● **Work to do**
Repeat the portion of the ship christening announcement between "A christening ceremony" and "1 p.m. CST.", inclusive.

● **Page excerpt**
......

From the Oceanographer of the Navy
18 March 1999
NAVY ANNOUNCES CHRISTENING OF SHIP
NAMED BY FIFTH GRADERS
For the first time in U.S. Naval history a ship will be launched that was named — not in the time-honored, traditional Navy manner — but by a group of fifth grade students.
A christening ceremony will be held for the Navy's newest naval oceanographic survey ship, USNS BRUCE C. HEEZEN (T-AGS 64), Thursday, March 25, 1999, at Halter Marine Shipyard in Moss Point, Miss., commencing at 1 p.m. CST.
Nine fifth-graders from Oak Lawn Elementary School in Cranston, RI won an historic national Navy contest to find the name for the new ship. The contest, sponsored by the Oceanographer of the Navy and the Navy League of the United States, was tailored to encourage students to learn about the maritime sciences, naval oceanography, and also use of the Internet. The Rhode Island fifth-graders won over nearly 2,000 other entries largely due to the breadth and scope of their team project. The name was announced by the Secretary of the Navy in June 1998 at the Navy Memorial in Washington DC.

......

● **Lines for locating words and elements**
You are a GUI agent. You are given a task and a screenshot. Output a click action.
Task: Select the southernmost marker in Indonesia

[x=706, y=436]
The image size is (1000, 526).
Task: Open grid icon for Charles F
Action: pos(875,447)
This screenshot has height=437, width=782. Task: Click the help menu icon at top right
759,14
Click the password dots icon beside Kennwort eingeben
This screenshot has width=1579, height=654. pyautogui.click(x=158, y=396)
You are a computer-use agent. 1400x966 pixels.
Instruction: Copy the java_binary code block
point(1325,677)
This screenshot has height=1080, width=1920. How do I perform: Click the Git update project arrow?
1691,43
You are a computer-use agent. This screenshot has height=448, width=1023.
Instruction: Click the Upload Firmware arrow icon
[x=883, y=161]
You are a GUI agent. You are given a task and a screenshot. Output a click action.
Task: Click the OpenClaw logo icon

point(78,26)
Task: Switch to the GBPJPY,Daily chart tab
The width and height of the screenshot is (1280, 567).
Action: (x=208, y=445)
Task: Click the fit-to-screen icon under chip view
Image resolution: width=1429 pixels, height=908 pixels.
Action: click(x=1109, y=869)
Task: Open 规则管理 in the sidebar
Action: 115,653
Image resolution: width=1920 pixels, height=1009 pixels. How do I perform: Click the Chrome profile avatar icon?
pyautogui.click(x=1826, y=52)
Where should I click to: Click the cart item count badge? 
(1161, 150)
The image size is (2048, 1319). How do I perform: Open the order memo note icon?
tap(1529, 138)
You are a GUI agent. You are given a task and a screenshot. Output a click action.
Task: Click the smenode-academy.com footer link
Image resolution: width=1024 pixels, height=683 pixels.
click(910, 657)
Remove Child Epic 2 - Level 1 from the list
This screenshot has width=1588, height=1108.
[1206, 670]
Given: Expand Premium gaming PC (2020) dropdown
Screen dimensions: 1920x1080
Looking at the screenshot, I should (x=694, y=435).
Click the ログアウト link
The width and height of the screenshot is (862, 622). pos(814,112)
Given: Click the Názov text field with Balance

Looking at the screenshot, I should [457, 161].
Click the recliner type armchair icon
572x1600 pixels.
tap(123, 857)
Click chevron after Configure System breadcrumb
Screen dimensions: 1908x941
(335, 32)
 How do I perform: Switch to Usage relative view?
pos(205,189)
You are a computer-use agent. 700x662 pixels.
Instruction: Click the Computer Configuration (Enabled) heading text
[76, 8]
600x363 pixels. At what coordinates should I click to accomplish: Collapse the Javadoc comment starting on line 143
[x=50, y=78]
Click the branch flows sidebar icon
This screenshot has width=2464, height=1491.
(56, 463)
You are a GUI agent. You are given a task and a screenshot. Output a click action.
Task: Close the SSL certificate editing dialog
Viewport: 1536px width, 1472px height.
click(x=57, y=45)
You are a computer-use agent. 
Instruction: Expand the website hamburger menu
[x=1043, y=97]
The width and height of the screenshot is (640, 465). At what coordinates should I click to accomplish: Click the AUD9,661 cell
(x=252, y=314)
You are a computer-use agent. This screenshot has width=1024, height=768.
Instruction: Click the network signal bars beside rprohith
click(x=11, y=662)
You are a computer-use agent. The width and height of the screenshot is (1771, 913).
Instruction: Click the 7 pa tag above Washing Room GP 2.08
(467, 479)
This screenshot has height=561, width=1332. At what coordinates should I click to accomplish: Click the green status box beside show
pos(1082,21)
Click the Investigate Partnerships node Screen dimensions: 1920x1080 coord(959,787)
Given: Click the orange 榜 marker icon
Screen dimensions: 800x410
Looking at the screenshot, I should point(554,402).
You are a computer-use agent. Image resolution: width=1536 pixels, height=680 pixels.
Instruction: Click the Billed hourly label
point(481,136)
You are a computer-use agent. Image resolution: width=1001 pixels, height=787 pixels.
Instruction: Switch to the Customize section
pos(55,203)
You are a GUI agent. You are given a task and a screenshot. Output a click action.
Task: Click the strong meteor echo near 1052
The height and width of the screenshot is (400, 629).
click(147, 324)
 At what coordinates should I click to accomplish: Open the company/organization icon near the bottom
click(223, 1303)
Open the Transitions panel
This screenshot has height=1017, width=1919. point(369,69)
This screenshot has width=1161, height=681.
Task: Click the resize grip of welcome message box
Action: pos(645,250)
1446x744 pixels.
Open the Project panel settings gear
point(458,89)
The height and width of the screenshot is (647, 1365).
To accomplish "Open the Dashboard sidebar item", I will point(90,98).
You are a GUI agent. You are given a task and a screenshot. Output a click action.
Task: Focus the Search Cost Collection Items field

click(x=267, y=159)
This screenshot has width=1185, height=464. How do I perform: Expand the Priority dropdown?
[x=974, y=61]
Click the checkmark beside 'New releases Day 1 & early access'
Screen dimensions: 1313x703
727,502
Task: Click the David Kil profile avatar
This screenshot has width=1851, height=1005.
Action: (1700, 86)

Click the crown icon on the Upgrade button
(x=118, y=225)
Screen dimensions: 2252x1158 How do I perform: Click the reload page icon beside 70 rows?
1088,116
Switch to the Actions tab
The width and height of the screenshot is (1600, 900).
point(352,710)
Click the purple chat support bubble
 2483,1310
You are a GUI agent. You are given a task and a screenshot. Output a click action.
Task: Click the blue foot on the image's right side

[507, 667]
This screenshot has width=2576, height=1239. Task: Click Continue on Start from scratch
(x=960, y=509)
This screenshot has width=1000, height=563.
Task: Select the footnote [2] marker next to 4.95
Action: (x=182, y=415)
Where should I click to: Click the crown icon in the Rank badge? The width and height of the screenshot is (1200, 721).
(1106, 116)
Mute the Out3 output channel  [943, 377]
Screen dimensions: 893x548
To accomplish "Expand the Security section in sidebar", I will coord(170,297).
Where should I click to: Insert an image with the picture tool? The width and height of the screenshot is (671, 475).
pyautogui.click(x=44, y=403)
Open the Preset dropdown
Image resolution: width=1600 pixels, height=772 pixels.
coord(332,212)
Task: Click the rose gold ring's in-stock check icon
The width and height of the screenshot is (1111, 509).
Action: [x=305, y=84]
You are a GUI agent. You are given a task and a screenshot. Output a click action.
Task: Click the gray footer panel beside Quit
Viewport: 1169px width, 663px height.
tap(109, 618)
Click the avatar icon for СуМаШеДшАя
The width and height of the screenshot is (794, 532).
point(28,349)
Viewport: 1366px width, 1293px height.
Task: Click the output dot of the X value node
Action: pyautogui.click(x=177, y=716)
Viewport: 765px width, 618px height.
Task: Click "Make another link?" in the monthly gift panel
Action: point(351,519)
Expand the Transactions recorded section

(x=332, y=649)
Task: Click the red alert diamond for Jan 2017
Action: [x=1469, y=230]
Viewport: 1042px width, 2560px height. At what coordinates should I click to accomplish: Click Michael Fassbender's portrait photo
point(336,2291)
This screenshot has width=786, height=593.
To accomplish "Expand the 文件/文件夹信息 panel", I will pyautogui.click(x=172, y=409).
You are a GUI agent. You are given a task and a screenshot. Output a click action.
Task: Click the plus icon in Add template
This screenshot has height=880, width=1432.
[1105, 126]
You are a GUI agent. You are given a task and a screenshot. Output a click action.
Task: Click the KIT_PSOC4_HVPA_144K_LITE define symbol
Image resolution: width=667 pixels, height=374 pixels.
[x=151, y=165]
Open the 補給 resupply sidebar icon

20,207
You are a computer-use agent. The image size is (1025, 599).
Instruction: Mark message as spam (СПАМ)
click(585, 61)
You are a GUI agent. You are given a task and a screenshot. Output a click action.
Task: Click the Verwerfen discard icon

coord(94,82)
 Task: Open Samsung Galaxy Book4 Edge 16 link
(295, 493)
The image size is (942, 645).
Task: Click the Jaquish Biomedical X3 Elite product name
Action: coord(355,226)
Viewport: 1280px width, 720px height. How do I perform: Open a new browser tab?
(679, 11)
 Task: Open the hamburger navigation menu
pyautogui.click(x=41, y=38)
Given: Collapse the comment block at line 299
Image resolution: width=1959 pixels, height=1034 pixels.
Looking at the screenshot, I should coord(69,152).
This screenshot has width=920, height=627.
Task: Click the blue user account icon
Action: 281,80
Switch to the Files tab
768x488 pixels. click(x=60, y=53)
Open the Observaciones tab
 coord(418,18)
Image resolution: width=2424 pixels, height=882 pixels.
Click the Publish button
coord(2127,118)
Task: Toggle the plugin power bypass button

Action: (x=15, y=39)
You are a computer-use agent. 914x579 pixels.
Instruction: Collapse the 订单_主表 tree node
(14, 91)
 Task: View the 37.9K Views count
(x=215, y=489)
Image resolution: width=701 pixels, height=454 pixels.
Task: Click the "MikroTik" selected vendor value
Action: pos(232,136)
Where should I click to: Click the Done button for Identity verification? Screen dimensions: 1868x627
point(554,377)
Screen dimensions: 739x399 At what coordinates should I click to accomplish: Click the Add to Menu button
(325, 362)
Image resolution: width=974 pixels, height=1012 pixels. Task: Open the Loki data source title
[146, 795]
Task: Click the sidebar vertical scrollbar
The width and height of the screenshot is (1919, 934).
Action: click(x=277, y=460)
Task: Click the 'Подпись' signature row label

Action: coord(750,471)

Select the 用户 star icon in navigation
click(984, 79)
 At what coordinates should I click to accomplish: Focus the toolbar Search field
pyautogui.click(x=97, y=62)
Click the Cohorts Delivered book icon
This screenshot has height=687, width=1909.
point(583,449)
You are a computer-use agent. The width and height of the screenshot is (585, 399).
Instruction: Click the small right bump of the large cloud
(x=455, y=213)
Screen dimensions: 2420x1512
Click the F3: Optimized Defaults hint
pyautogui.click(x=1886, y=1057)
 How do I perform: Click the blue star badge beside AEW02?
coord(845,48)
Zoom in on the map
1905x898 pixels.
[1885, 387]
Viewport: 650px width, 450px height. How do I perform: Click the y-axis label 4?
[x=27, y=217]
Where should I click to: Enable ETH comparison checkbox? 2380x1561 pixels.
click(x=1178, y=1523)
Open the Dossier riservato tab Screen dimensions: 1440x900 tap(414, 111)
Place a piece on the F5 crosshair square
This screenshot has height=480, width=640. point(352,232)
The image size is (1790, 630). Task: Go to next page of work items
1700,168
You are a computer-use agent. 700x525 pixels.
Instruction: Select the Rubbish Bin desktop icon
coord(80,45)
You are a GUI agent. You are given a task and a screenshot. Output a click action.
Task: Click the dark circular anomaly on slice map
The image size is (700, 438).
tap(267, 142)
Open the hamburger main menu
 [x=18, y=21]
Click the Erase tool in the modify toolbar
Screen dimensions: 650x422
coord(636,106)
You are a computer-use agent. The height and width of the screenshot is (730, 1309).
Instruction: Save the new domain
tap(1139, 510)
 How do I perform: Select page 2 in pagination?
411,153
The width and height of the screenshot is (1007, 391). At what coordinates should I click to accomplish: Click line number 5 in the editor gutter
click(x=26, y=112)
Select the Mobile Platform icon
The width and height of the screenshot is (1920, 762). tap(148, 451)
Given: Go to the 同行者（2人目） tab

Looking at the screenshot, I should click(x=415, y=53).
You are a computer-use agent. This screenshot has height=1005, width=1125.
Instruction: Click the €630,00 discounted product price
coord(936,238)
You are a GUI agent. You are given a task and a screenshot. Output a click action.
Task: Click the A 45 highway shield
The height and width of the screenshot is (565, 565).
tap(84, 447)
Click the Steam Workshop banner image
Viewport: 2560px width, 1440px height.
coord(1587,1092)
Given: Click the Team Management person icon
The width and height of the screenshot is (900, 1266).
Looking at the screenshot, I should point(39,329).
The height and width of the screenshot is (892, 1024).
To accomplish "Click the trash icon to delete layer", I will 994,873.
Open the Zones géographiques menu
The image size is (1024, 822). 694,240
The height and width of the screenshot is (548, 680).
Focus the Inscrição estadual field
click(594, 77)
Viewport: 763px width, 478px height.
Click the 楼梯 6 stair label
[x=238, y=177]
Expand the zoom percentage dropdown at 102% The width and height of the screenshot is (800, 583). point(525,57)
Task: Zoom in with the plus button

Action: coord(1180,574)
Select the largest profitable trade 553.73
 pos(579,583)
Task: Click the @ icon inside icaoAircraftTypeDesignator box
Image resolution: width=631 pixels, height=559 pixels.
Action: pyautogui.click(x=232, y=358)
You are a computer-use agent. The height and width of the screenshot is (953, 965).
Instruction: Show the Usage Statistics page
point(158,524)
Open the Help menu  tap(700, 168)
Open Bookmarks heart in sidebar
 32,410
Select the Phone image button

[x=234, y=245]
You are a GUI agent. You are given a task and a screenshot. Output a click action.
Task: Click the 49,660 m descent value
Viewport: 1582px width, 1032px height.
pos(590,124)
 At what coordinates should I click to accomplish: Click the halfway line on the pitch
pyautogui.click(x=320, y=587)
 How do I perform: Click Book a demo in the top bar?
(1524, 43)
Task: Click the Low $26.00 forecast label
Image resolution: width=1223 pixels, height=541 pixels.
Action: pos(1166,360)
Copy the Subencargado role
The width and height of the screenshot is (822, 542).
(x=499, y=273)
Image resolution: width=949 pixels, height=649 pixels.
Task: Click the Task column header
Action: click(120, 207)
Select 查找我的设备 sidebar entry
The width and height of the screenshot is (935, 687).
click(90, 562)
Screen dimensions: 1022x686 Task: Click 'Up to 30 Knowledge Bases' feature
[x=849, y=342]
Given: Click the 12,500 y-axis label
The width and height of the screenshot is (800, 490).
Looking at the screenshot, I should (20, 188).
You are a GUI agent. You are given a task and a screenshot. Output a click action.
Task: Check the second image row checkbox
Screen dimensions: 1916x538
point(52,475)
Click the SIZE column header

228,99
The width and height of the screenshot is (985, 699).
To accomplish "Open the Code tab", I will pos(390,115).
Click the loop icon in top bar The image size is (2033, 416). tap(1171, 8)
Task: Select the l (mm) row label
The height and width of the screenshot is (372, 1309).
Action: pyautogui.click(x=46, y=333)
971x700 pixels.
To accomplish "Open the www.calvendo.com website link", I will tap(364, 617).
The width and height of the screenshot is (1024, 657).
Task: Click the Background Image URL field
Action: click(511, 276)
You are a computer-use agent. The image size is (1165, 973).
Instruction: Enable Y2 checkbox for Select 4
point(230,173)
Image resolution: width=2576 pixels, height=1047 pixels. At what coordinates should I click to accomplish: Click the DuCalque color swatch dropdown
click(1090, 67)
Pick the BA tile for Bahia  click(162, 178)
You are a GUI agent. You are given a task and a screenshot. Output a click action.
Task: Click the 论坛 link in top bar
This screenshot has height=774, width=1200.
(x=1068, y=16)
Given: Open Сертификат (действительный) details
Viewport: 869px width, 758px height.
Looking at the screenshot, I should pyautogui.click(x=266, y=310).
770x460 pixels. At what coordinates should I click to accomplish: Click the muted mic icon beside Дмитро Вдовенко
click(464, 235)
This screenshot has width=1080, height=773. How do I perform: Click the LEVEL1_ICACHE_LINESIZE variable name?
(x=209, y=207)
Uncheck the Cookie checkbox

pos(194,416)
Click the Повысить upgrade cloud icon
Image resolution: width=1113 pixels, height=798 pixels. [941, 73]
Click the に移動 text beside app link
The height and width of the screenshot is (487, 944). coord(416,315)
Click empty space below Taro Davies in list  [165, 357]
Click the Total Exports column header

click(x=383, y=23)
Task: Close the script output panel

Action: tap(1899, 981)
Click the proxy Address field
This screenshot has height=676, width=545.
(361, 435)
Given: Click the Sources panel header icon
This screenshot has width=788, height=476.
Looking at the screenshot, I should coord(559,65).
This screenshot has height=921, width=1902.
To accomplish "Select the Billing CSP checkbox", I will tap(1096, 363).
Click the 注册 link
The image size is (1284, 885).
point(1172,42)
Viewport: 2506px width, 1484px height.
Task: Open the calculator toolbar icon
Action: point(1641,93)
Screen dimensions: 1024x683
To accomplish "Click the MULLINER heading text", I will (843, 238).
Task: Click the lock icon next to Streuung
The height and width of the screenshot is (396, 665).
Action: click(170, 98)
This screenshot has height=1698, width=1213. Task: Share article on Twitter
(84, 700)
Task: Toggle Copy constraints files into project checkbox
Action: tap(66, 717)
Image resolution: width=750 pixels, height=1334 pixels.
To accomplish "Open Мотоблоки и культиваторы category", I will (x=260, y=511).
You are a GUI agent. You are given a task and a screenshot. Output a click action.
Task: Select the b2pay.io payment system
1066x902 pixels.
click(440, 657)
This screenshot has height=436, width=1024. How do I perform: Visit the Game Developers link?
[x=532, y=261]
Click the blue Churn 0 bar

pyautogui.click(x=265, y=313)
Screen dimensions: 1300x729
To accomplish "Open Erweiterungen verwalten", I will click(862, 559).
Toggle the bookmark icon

......

● **Written response**
A christening ceremony will be held for the Navy's newest naval oceanographic survey ship, USNS BRUCE C. HEEZEN (T-AGS 64), Thursday, March 25, 1999, at Halter Marine Shipyard in Moss Point, Miss., commencing at 1 p.m. CST.